A book, a scholar and some thoughts - part 1
There is a lot of hot
debates and discussion over certain scholar’s “scholarly” depiction of
Hinduism. There has been much heartburn over it and now the publisher has
withdrawn the book from Indian market.
In the past 5000 years
or more of Indian history there have been thousands of such scholars who have
attacked and denigrated Hindu religion in particular and India in general. Did
anything earth shattering happen? In the past two hundred years many European
intellectuals and scholars unearthed a lot of hidden meanings, mostly with
sexual connotation in the various symbols of Hinduism.

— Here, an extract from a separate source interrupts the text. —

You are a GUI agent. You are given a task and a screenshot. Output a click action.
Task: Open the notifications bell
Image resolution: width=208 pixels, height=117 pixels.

Their findings were
based on what they saw and what they wanted to believe – stories in Puranas
with tales of adultery etc, famous temples with erotic curving, the devdasis
in the Soutern temples, the worship of Shiva Linga or phalanx and Yoni or the
Shakti principle, the Tantras, esp. the Vamachara with explicit sexual
practices prescribed by the aspirants, the Rasa Leela with its apparent erotic
side, the yearning of Gopis for Sri Krishna, the Madhur bhava of the Vaishnavas
and the practices of some Vaishnava sects like Sahajiyas, and so on. The list
was endless. Western scholars were full of adulation for Buddhism, and rightly
so in its pure and pristine state, while they conveniently forgot to tell the
readers that many of the so called erotic practices, esp. the cults were actually derived from
Buddhism in a degenerated form. This has been pointed out by by Swami
Vivekananda. When many barbarian races joined its fold, Buddhism, now decadent
and diminished, had no other alternative than to embrace them, and these races brought
their own local cultures, many of which were not strictly pure and moral. The
Mahayana Buddhism encouraged Tantra which developed into Vajrayana and Sahaja
Yana cults under its protective wings, with practices originating in Tibet and
other regions beyond the Himalayas. When Islam persecuted the Buddhists, such practices came under the broad, protective and catholic wing of Hinduism.
Scholars also attacked
the caste system, forgetting that the caste system was a social order and not a
religious one. They attacked Vedas as rudimentary figments of practices
bordering on ancestor and nature worship. Some even went to the extent of
claiming that the entire Bhakti concept was brought to India by the advent of
Christianity, an outrageous claim, which was put to rest with the discovery of
Heliodorus column. They despised what they saw as idolatry, condemned the
rituals and practices as hideous and often exaggerated them beyond all
proportions to get money for conversion and preaching activities from
sympathetic people who were intent on saving the souls of the Hindus. They
often disregarded the Advaitic principles as figment of fertile imagination
forgetting that their own Christian mystics like Meister Eckhardt as well as
noted Sufi saints, had the same experience, not to mention about Spinoza who
intellectually arrived at the same conclusion.
Along with the scholars
Christian Missionaries as well as some reformist sects like Brahmo Samaj had
also contributed substantially to the vilification campaign. While this was not
always unjustified given the treatment meted out by the so called tolerant
Hindus to the weaker sections, to the women, to the poor and untouchables, it was unreasonable to
blame everything on the religion and philosophy while totally ignoring the
contributions of the philosophy and the reasons for some of the practices
adopted in later stages of its evolution. Many of the so called evils of Hinduism, in the words of Swamiji, had their necessity but the major problem was that the Hindus refused to change themselves when their society outgrew that necessity.